2803 sayılı Kanunun 16. maddesi 25/7/2016 tarihli 668 sayılı KHK’nın 20. maddesi ile yürürlükten kaldırılmış olup, söz konusu KHK’nın 21. maddesi ile Kanun’a geçici 4. Madde eklenmiştir. Bu hükme göre, “Geçici Madde 4- A) Disiplin işlerine ilişkin özel kanun çıkarılana kadar jandarma personelinin disiplin suç ve cezaları Emniyet Teşkilatı disiplin mevzuatına göre belirlenir. Diğer hususlarda 657 sayılı Devlet Memurları Kanunu hükümleri uygulanır”. 7068 sayılı Genel Kolluk Disiplin Hükümleri Hakkında Kanun Hükmünde Kararnamenin Kabul Edilmesine Dair Kanun’un 28. maddesinin 1. fıkrasına göre, disiplin soruşturması nedeniyle görevden uzaklaştırma hususunda 657 sayılı Kanun hükümleri uygulanacaktır.

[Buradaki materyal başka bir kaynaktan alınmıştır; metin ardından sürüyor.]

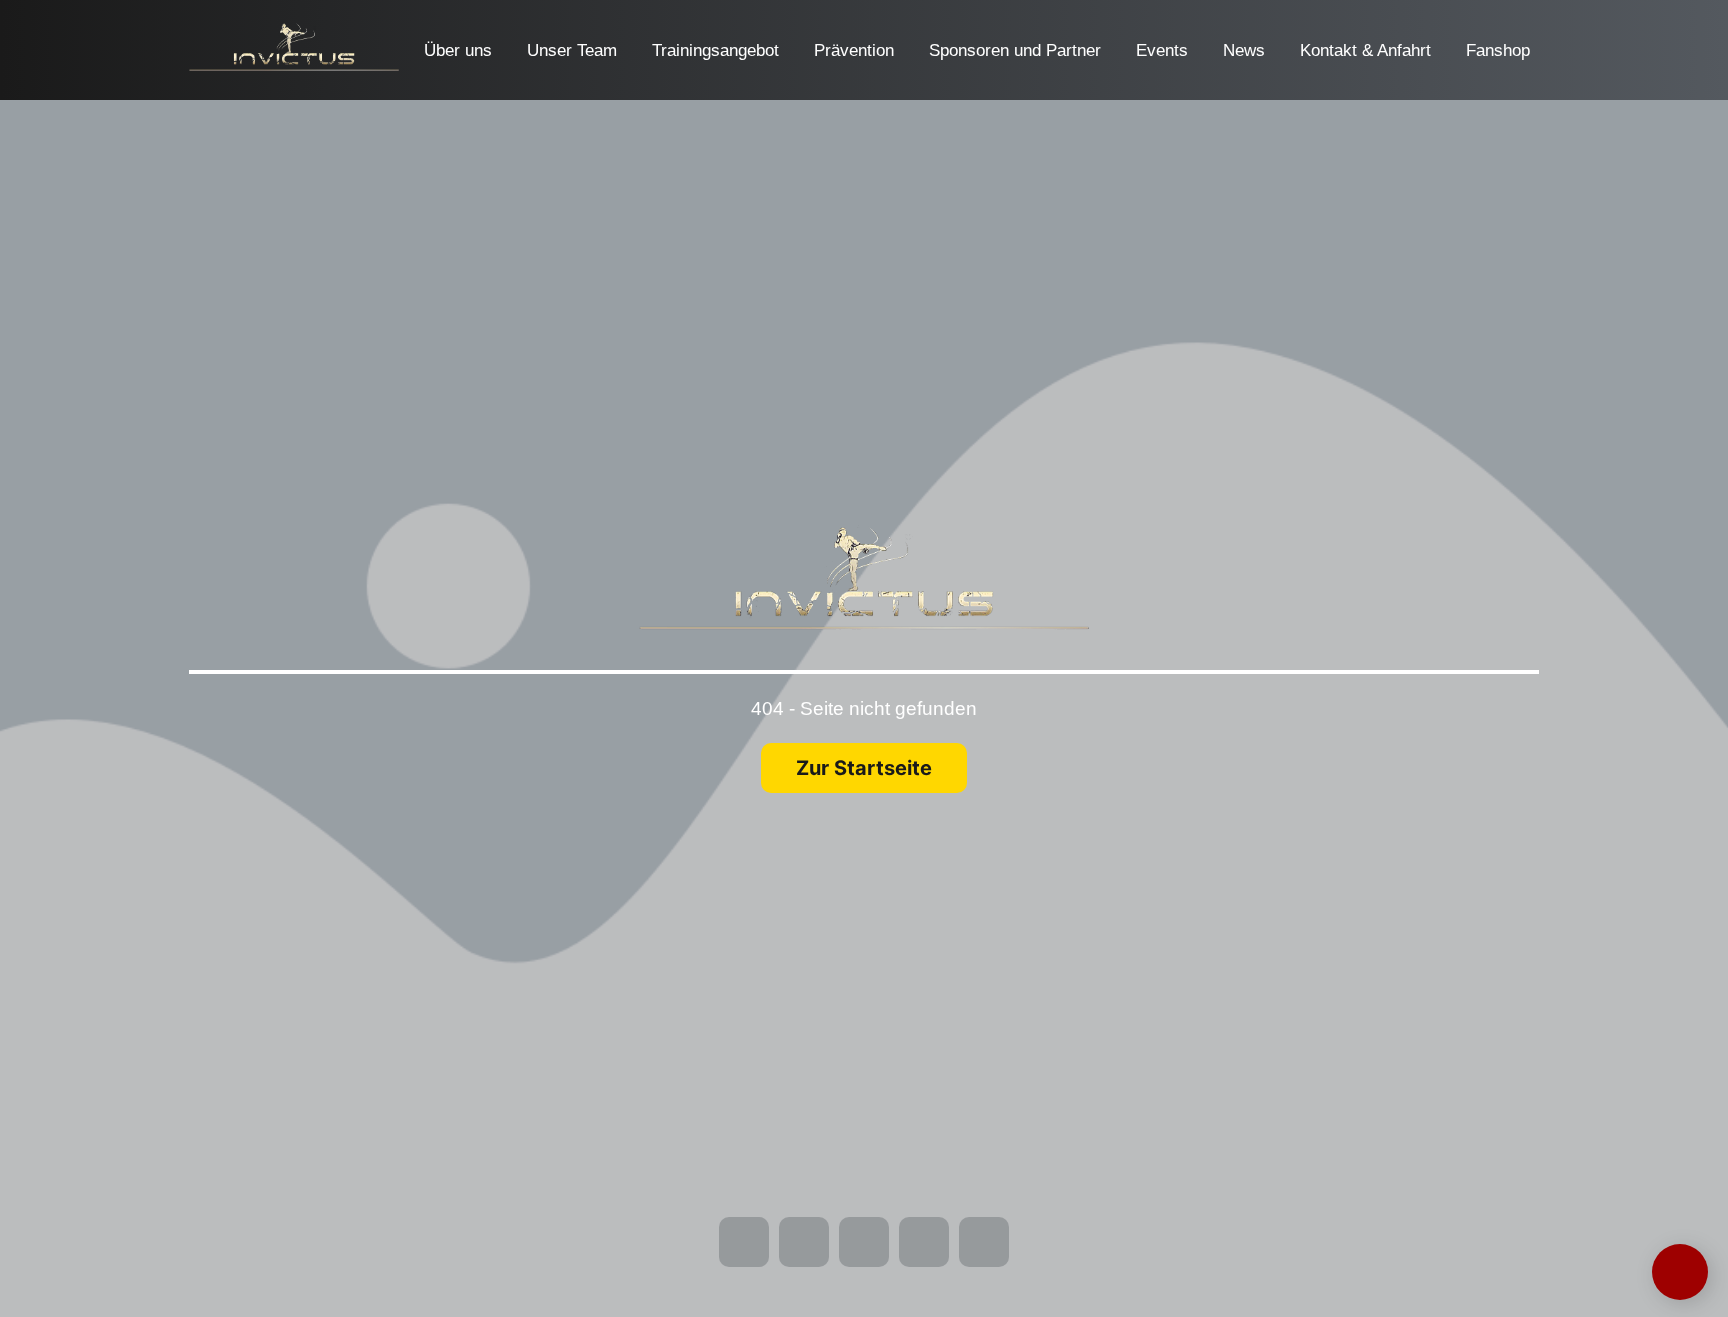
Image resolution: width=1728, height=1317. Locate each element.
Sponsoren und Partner (1015, 50)
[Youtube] (43, 70)
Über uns (458, 50)
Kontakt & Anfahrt (1365, 50)
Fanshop (1498, 50)
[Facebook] (43, 14)
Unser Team (572, 50)
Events (1162, 50)
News (1244, 50)
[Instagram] (43, 42)
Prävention (854, 50)
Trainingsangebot (715, 50)
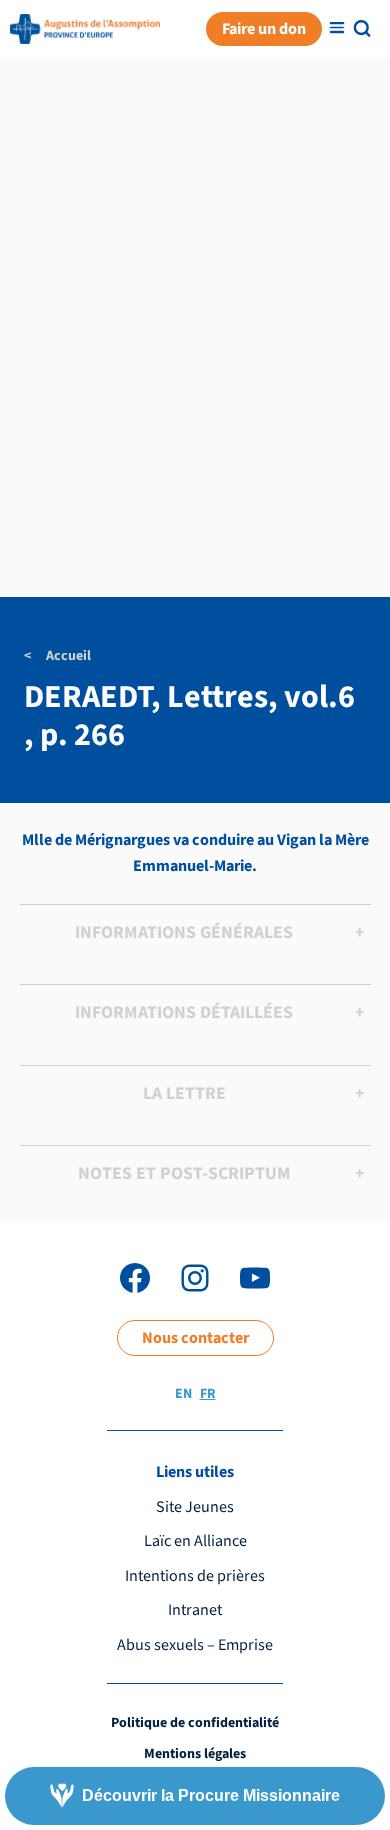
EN (183, 1394)
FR (208, 1394)
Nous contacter (195, 1337)
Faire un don (264, 28)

657 sayılı Devlet Memurları Kanunu’nun 137. maddesine göre “Görevden uzaklaştırma, Devlet kamu hizmetlerinin gerektirdiği hallerde, görevi başında kalmasında sakınca görülecek Devlet memurları hakkında alınan ihtiyati bir tedbirdir. Görevden uzaklaştırma tedbiri, soruşturmanın herhangi bir safhasında da alınabilir”. Yine aynı Kanunun 140. maddesinde, “Haklarında mahkemelerce cezai kovuşturma yapılan Devlet memurları da 138 inci maddedeki yetkililer tarafından görevden uzaklaştırılabilirler” düzenlemesi yer almaktadır. Buna göre, başvurucu hakkında 657 sayılı Kanunun 137. ve 140. maddeleri uyarınca görevden uzaklaştırma tedbirinin uygulanmasının kanuni dayanağı olduğunun kabulü gerekir.
Görevden uzaklaştırma sadece delillerin toplanması için değil, soruşturmanın niteliğine göre, kurum bünyesinde güvenlik ihlaline sebebiyet verilmemesi, kamun hizmetinin aksamaması gibi nedenlerle de uygulanan bir tedbirdir. Başvurucu hakkında darbe girişiminde yer aldığı veya FETÖ/PDY yapılanması ile bağlantısının olabileceğinin değerlendirildiği gerekçeleriyle tedbir uygulandığı ve başvurucunun albay rütbesini haiz bir subay olduğu nazara alındığında görevden uzaklaştırma tedbirine başvurulması, zorunlu bir toplumsal ihtiyacı karşılayan ve meşru amacı olan bir uygulamadır. Yine görevden uzaklaştırma tedbirinin geçici bir süre olduğu nazara alındığında başvurucunun özel hayatına yapılan müdahalenin sınırlı olduğu, aşırı bir külfet yüklemediği ve bu bağlamda kamunun menfaati ile başvurucunun kişisel menfaati arasında adil denge kurulmuş olduğunun kabulü gerekir.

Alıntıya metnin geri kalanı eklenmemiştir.